China banks continue to support key economic sectors

China’s State-owned banks increased their lending to the country’s businesses in the first half of 2022 (H1), with new loans supporting infrastructure development, manufacturing and other key economic drivers.

The latest half-yearly reports of the six largest State-owned commercial banks showed that four of them issued more than 1 trillion yuan ($145 billion) of new loans in H1.

Domestic loans made by China’s biggest commercial lender, the Industrial and Commercial Bank of China (ICBC), reached 1.61 trillion yuan during the first six months of 2022. And the Agricultural Bank of China (ABC), Bank of China (BOC) and China Construction Bank (CCB) made loans of 1.6 trillion yuan, 1.02 trillion yuan and 1.54 trillion yuan respectively.

Sectors benefitting from the most loans were infrastructure development, manufacturing, inclusive finance and green finance, according to the banks.

By the end of June, the CCB’s infrastructure-related loans reached 5.5 trillion yuan ($825 billion), accounting for nearly 52% of its corporate loans.

Credit for organisations working in key economic sectors such as manufacturing also increased in H1, compared with the same six-month period in 2021. New loans issued by the ICBC to the manufacturing industry hit 628.1 billion yuan in H1 2022, almost four times more that of the same period last year.

Even with more lending, banks saw an improvement in their balance sheets, according to their reports.

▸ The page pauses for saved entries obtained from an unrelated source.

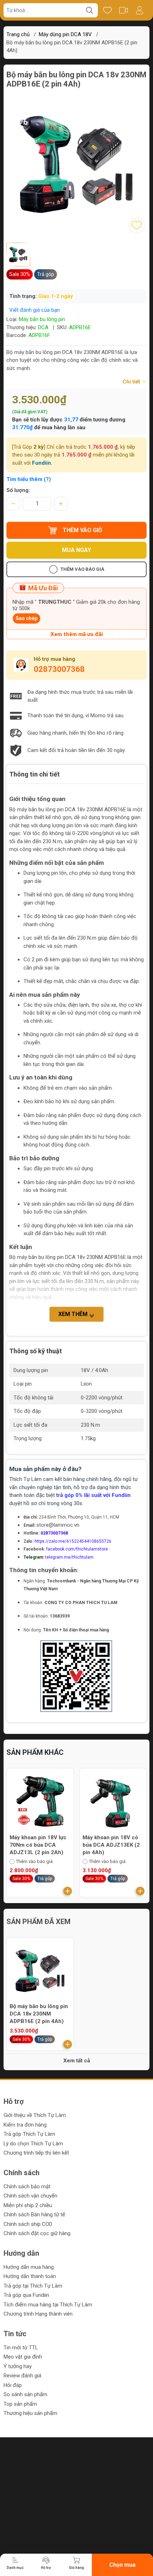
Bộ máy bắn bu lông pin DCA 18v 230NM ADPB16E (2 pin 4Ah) (39, 2013)
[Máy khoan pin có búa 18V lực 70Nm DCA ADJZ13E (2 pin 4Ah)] (113, 1801)
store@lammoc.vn (57, 1525)
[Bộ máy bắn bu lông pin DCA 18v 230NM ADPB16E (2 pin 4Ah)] (40, 1970)
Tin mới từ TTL (21, 2347)
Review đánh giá (22, 2375)
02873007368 (59, 669)
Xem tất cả (76, 2060)
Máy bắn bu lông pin (42, 319)
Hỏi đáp (13, 2385)
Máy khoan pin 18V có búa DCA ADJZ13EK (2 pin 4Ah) (38, 1845)
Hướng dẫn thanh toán (30, 2276)
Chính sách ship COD (28, 2224)
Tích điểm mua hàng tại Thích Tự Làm (48, 2304)
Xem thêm (73, 1314)
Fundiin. (42, 463)
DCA (43, 327)
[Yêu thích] (107, 10)
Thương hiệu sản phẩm (30, 2413)
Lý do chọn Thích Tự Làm (33, 2143)
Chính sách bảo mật (27, 2186)
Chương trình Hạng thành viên (38, 2314)
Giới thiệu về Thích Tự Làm (35, 2115)
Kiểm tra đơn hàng (25, 2125)
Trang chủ (18, 34)
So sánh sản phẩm (25, 2394)
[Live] (123, 10)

Gu Shu, chairman of the ABC, attributed the banks’ performance China’s macro-economic policies designed to help companies do business.

Since the beginning of the year, the country has implemented measures including tax and fee cuts and tax credit refunds. Official figures show that China’s value-added tax credit refunds exceeded 2 trillion yuan by 20 July 2022, more than three times the total amount recorded last year.

Bank executives said that they would continue to increase lending to help companies grow and to promote consumption.

Lin Jingzhen, executive vice-president of the BOC, said the organisation would increase financial support for transport, power generation, water conservancy and other major infrastructure projects.


SMEs continue to recover

Small and medium-sized enterprises (SMEs) in China maintained their recovery in August, as a package of government policies to stabilize the economy took effect, an industry index showed.

The Small and Medium Enterprises Development Index, based on a survey of the country’s 3,000 SMEs, came in at 88.3 in August, the same as the level registered in July, said the China Association of Small and Medium Enterprises.

The sub-index for accommodation and catering went up 0.3 points in August, marking the most significant increase among all sectors. The sub-index for industry went up 0.1 points, reversing a decline seen in July.

The BOC’s inclusive loans to micro and small firms in H1 increased by 223.5 billion yuan, up 41% year-on-year.


China looks to join digital standards setter

China has set up a working team in to help facilitate its entry to the Digital Economy Partnership Agreement (DEPA).

Set up by New Zealand, Singapore and Chile in June 2020, DEPA coordinates international policy for the digital economy and is the first organisation of its kind in the world. It covers key sectors in  the digital economy, including e-commerce, trade and personal data security.

While the DEPA is relatively small at present, China’s signing up would highlight the need for cooperation on rule-making in trade in digital services and the digital economy.

Following the implementation of the Regional Comprehensive Economic Partnership agreement at the start of 2022, RCEP members have agreed to open more than 100 services sectors to trade. These include finance, telecommunications, transportation, tourism and innovation, with a six-year transitional period.